Dive Brief:
- The National Bureau of Economic Research has concluded that there was a correlation between the last housing boom and college attendance, according to a study written by Kerwin Kofi Charles and Erik Hurst, of the University of Chicago, and Matthew J. Notowidigdo, of Northwestern University.
- During the last U.S. real estate market explosion — from the late 1990s to 2006 — college enrollment in the U.S. declined approximately 30% among adults aged 18 to 25.
- During times of economic highs, The Atlantic reported, the "opportunity cost" of higher education increases so that young adults believe their higher payoff will come through getting a job rather than going to college.
Dive Insight:
This report confirms what many already say: If you can get a job with a good salary, without going to school, why spend the time and the money when you can earn big without it? Conversely, if you can’t find a job, head to school to learn a skill that will help you get one.
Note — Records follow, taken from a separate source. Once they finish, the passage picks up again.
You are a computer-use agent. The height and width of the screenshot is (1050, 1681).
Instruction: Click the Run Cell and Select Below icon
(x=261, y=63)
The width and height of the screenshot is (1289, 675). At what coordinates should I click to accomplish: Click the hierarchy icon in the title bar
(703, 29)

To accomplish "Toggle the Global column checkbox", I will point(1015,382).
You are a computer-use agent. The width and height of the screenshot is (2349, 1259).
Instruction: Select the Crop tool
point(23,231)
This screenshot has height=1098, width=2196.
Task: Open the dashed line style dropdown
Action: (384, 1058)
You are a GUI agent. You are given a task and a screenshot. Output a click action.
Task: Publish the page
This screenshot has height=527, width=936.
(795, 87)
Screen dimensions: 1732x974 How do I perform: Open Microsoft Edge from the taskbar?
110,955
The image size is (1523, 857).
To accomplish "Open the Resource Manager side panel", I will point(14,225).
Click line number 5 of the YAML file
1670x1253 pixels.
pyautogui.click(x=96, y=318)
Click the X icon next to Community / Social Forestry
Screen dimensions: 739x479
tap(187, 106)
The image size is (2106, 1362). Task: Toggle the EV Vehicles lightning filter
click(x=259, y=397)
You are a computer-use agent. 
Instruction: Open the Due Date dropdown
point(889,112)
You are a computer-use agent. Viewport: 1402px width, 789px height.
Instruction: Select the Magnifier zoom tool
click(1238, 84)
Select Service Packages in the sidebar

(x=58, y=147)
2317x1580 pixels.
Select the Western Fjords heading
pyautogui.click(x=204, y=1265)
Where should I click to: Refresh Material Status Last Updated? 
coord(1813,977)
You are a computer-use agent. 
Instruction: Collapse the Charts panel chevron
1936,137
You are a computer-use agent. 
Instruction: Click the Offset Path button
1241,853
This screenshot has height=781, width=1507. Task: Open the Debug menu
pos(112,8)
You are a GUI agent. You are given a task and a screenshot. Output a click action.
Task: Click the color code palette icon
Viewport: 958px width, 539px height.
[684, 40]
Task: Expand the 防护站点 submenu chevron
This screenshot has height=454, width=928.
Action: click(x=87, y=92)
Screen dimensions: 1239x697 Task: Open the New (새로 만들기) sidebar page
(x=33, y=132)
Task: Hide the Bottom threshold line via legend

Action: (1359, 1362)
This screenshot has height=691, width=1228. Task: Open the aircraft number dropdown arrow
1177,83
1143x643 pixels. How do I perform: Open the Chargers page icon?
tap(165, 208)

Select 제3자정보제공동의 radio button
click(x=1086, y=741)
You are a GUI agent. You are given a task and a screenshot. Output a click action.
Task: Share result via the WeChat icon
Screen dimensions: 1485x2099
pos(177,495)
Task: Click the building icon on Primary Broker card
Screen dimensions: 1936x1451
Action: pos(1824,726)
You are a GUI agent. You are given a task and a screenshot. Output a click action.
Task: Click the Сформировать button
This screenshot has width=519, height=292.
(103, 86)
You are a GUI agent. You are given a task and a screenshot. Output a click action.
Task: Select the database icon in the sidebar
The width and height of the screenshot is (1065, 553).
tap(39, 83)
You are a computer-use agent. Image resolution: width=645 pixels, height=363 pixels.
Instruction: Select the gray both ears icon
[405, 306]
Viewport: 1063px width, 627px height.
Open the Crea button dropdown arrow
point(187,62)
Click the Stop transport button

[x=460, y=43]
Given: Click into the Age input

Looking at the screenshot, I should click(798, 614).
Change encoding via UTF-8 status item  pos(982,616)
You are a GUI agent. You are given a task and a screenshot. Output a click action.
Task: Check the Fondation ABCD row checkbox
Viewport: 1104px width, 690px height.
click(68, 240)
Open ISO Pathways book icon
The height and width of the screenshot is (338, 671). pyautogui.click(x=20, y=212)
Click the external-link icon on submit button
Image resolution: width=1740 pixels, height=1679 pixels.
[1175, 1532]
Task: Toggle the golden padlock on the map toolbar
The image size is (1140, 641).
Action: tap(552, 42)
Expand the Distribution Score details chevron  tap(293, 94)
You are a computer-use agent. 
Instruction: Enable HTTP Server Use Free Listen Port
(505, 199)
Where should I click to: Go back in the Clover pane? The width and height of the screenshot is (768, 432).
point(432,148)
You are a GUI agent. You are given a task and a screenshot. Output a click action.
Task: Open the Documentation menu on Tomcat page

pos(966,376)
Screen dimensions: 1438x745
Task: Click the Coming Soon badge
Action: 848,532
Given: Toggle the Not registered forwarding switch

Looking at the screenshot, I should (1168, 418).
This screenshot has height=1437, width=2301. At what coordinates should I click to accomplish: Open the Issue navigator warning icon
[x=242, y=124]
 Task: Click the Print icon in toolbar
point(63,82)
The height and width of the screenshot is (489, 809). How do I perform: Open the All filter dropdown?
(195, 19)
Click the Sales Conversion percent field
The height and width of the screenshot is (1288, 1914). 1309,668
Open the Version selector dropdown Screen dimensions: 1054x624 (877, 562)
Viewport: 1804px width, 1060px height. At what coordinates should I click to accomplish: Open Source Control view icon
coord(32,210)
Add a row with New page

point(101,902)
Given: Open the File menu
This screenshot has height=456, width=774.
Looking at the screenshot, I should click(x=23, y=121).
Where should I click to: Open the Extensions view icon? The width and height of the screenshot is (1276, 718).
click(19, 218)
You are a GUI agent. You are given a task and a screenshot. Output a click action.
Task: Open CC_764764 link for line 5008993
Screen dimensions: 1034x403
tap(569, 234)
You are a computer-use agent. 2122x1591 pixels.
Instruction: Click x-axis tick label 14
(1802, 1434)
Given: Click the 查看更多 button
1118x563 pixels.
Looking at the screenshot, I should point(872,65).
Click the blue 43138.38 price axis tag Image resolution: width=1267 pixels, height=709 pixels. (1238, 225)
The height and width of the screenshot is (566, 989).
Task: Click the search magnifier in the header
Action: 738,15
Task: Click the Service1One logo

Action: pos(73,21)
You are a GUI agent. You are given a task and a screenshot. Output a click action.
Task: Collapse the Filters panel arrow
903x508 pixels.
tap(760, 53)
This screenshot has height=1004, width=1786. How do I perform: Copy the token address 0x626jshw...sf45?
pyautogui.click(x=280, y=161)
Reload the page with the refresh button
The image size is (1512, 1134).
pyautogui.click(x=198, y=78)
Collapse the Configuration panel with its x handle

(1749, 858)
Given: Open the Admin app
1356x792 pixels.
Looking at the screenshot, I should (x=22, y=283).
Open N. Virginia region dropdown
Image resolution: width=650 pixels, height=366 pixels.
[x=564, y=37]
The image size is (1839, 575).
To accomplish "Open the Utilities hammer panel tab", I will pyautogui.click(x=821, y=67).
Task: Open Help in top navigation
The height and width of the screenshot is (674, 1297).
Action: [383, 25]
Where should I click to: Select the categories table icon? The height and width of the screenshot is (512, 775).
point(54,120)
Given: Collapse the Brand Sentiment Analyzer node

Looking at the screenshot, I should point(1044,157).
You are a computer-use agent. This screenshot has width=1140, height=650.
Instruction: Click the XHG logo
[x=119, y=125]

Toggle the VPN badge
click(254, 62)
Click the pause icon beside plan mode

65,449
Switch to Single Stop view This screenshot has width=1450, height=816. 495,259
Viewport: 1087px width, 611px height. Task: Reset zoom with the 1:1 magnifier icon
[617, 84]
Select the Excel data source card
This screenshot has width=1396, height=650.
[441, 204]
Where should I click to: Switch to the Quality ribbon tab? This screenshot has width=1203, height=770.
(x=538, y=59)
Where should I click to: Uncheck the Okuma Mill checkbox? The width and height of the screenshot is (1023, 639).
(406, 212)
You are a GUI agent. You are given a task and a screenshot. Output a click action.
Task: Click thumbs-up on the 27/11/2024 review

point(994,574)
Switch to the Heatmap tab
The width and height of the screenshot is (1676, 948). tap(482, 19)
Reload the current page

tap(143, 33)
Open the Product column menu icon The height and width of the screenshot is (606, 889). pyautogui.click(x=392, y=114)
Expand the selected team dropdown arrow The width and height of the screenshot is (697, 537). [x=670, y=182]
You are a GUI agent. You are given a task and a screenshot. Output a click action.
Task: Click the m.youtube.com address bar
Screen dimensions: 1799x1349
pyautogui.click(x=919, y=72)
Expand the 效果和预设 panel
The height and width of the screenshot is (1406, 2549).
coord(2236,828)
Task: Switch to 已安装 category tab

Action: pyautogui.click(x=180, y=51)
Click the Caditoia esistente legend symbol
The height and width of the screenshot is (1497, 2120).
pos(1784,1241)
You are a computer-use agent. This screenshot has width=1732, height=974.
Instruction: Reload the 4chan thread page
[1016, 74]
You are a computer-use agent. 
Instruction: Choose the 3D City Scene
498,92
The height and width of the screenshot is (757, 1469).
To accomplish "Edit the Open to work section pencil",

During real estate booms, when home equity skyrockets — which encourages homeowners to spend — many of the people who would otherwise be in school jump directly into the workforce to fill the inevitable demand for service workers in industries like construction, retail, and hospitality, according to the report.
Those seeking a two-year degree were most affected by the housing market-economy correlation, the report said, because, for many, a two-year degree provides only a marginal improvement in salary, perhaps even negligible, during a boom time. Enrollment in two-year programs did increase, however, when the market collapsed.
The NBER study also found that a large number of those who did forego college during the housing boom did not return, whether by choice or by circumstance, and there was much less of a relationship between four-year-degree seekers and the health of the real estate market.